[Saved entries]

=== Begin Enclosure ===

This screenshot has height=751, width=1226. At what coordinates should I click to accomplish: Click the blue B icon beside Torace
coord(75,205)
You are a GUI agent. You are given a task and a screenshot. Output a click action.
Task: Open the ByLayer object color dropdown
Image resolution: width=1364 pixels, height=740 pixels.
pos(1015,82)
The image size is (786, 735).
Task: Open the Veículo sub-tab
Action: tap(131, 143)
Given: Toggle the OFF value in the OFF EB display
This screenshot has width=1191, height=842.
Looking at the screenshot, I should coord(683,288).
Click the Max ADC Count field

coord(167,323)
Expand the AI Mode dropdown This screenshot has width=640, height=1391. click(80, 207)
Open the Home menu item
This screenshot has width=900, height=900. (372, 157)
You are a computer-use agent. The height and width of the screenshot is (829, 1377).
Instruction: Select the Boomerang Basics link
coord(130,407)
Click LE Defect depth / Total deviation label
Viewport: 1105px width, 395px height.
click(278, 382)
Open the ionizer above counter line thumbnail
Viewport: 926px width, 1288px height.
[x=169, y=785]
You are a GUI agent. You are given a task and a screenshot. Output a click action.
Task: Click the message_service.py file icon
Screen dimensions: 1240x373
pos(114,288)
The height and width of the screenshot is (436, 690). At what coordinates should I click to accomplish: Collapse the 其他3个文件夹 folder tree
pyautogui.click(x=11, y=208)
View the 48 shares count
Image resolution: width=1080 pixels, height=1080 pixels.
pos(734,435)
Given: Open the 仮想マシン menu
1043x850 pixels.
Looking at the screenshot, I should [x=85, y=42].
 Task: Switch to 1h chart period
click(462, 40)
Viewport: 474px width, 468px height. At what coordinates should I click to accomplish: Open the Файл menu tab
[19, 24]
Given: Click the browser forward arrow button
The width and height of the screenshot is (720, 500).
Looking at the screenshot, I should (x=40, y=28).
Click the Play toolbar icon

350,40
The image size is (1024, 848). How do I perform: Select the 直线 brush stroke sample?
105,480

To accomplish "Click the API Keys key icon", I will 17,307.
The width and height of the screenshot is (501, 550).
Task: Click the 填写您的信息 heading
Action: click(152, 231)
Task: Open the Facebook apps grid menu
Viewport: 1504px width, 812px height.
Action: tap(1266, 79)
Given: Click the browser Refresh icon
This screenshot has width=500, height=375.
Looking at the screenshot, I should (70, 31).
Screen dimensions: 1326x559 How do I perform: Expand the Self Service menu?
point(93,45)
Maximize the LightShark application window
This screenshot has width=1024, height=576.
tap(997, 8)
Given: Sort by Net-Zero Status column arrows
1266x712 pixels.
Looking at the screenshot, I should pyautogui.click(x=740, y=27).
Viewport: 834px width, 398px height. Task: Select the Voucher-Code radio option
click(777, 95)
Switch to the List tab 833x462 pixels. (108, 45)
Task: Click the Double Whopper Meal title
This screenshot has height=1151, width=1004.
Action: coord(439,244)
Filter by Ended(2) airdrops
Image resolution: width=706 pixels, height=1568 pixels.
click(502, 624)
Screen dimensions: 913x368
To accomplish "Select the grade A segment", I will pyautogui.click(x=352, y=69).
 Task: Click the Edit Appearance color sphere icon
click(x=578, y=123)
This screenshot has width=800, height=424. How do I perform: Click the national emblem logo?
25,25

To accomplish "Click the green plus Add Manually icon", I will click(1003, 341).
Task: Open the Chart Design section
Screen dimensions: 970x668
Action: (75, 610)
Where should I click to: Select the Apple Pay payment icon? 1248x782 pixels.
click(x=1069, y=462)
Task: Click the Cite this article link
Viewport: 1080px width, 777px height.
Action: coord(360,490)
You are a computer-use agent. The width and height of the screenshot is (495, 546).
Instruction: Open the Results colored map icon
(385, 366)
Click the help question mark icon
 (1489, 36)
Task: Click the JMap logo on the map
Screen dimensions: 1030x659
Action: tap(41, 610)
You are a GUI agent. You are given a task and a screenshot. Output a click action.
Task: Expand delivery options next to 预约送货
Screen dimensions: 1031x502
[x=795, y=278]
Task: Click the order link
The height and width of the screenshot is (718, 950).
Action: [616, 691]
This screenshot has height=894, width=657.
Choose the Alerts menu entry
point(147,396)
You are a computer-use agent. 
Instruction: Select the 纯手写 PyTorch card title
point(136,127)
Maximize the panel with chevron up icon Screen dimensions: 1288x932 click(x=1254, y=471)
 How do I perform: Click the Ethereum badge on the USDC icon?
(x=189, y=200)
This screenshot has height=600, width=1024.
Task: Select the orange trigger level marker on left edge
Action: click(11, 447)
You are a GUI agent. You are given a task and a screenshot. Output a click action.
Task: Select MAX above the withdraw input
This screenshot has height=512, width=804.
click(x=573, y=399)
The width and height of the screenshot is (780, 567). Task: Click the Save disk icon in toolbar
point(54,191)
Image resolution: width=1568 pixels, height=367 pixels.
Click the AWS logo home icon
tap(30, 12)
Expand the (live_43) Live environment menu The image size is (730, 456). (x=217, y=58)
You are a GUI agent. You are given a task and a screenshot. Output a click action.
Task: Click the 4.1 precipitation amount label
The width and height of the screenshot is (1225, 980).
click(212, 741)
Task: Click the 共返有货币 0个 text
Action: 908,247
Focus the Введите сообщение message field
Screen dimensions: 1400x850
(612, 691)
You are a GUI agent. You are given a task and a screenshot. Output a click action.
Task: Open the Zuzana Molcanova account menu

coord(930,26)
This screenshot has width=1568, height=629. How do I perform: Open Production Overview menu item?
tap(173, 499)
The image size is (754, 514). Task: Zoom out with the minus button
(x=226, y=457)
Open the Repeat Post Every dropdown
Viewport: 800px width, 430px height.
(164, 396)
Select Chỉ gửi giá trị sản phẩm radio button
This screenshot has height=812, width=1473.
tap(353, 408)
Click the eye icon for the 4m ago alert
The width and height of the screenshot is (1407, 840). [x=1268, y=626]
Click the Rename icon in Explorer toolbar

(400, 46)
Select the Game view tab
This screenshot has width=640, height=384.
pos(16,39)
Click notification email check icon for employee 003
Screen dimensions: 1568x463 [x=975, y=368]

=== End Enclosure ===

_TASK ITEM_
Each line above must be output exactly as it stands.

_RESPONSE TO THE TASK_
This screenshot has height=751, width=1226. At what coordinates should I click to accomplish: Click the blue B icon beside Torace
coord(75,205)
You are a GUI agent. You are given a task and a screenshot. Output a click action.
Task: Open the ByLayer object color dropdown
Image resolution: width=1364 pixels, height=740 pixels.
pos(1015,82)
The image size is (786, 735).
Task: Open the Veículo sub-tab
Action: tap(131, 143)
Given: Toggle the OFF value in the OFF EB display
This screenshot has width=1191, height=842.
Looking at the screenshot, I should coord(683,288).
Click the Max ADC Count field

coord(167,323)
Expand the AI Mode dropdown This screenshot has width=640, height=1391. click(80, 207)
Open the Home menu item
This screenshot has width=900, height=900. (372, 157)
You are a computer-use agent. The height and width of the screenshot is (829, 1377).
Instruction: Select the Boomerang Basics link
coord(130,407)
Click LE Defect depth / Total deviation label
Viewport: 1105px width, 395px height.
click(278, 382)
Open the ionizer above counter line thumbnail
Viewport: 926px width, 1288px height.
[x=169, y=785]
You are a GUI agent. You are given a task and a screenshot. Output a click action.
Task: Click the message_service.py file icon
Screen dimensions: 1240x373
pos(114,288)
The height and width of the screenshot is (436, 690). At what coordinates should I click to accomplish: Collapse the 其他3个文件夹 folder tree
pyautogui.click(x=11, y=208)
View the 48 shares count
Image resolution: width=1080 pixels, height=1080 pixels.
pos(734,435)
Given: Open the 仮想マシン menu
1043x850 pixels.
Looking at the screenshot, I should [x=85, y=42].
 Task: Switch to 1h chart period
click(462, 40)
Viewport: 474px width, 468px height. At what coordinates should I click to accomplish: Open the Файл menu tab
[19, 24]
Given: Click the browser forward arrow button
The width and height of the screenshot is (720, 500).
Looking at the screenshot, I should (x=40, y=28).
Click the Play toolbar icon

350,40
The image size is (1024, 848). How do I perform: Select the 直线 brush stroke sample?
105,480

To accomplish "Click the API Keys key icon", I will 17,307.
The width and height of the screenshot is (501, 550).
Task: Click the 填写您的信息 heading
Action: click(152, 231)
Task: Open the Facebook apps grid menu
Viewport: 1504px width, 812px height.
Action: tap(1266, 79)
Given: Click the browser Refresh icon
This screenshot has width=500, height=375.
Looking at the screenshot, I should (70, 31).
Screen dimensions: 1326x559 How do I perform: Expand the Self Service menu?
point(93,45)
Maximize the LightShark application window
This screenshot has width=1024, height=576.
tap(997, 8)
Given: Sort by Net-Zero Status column arrows
1266x712 pixels.
Looking at the screenshot, I should pyautogui.click(x=740, y=27).
Viewport: 834px width, 398px height. Task: Select the Voucher-Code radio option
click(777, 95)
Switch to the List tab 833x462 pixels. (108, 45)
Task: Click the Double Whopper Meal title
This screenshot has height=1151, width=1004.
Action: coord(439,244)
Filter by Ended(2) airdrops
Image resolution: width=706 pixels, height=1568 pixels.
click(502, 624)
Screen dimensions: 913x368
To accomplish "Select the grade A segment", I will pyautogui.click(x=352, y=69).
 Task: Click the Edit Appearance color sphere icon
click(x=578, y=123)
This screenshot has width=800, height=424. How do I perform: Click the national emblem logo?
25,25

To accomplish "Click the green plus Add Manually icon", I will click(1003, 341).
Task: Open the Chart Design section
Screen dimensions: 970x668
Action: (75, 610)
Where should I click to: Select the Apple Pay payment icon? 1248x782 pixels.
click(x=1069, y=462)
Task: Click the Cite this article link
Viewport: 1080px width, 777px height.
Action: coord(360,490)
You are a computer-use agent. The width and height of the screenshot is (495, 546).
Instruction: Open the Results colored map icon
(385, 366)
Click the help question mark icon
 (1489, 36)
Task: Click the JMap logo on the map
Screen dimensions: 1030x659
Action: tap(41, 610)
You are a GUI agent. You are given a task and a screenshot. Output a click action.
Task: Expand delivery options next to 预约送货
Screen dimensions: 1031x502
[x=795, y=278]
Task: Click the order link
The height and width of the screenshot is (718, 950).
Action: [616, 691]
This screenshot has height=894, width=657.
Choose the Alerts menu entry
point(147,396)
You are a computer-use agent. 
Instruction: Select the 纯手写 PyTorch card title
point(136,127)
Maximize the panel with chevron up icon Screen dimensions: 1288x932 click(x=1254, y=471)
 How do I perform: Click the Ethereum badge on the USDC icon?
(x=189, y=200)
This screenshot has height=600, width=1024.
Task: Select the orange trigger level marker on left edge
Action: click(11, 447)
You are a GUI agent. You are given a task and a screenshot. Output a click action.
Task: Select MAX above the withdraw input
This screenshot has height=512, width=804.
click(x=573, y=399)
The width and height of the screenshot is (780, 567). Task: Click the Save disk icon in toolbar
point(54,191)
Image resolution: width=1568 pixels, height=367 pixels.
Click the AWS logo home icon
tap(30, 12)
Expand the (live_43) Live environment menu The image size is (730, 456). (x=217, y=58)
You are a GUI agent. You are given a task and a screenshot. Output a click action.
Task: Click the 4.1 precipitation amount label
The width and height of the screenshot is (1225, 980).
click(212, 741)
Task: Click the 共返有货币 0个 text
Action: 908,247
Focus the Введите сообщение message field
Screen dimensions: 1400x850
(612, 691)
You are a GUI agent. You are given a task and a screenshot. Output a click action.
Task: Open the Zuzana Molcanova account menu

coord(930,26)
This screenshot has width=1568, height=629. How do I perform: Open Production Overview menu item?
tap(173, 499)
The image size is (754, 514). Task: Zoom out with the minus button
(x=226, y=457)
Open the Repeat Post Every dropdown
Viewport: 800px width, 430px height.
(164, 396)
Select Chỉ gửi giá trị sản phẩm radio button
This screenshot has height=812, width=1473.
tap(353, 408)
Click the eye icon for the 4m ago alert
The width and height of the screenshot is (1407, 840). [x=1268, y=626]
Click the Rename icon in Explorer toolbar

(400, 46)
Select the Game view tab
This screenshot has width=640, height=384.
pos(16,39)
Click notification email check icon for employee 003
Screen dimensions: 1568x463 [x=975, y=368]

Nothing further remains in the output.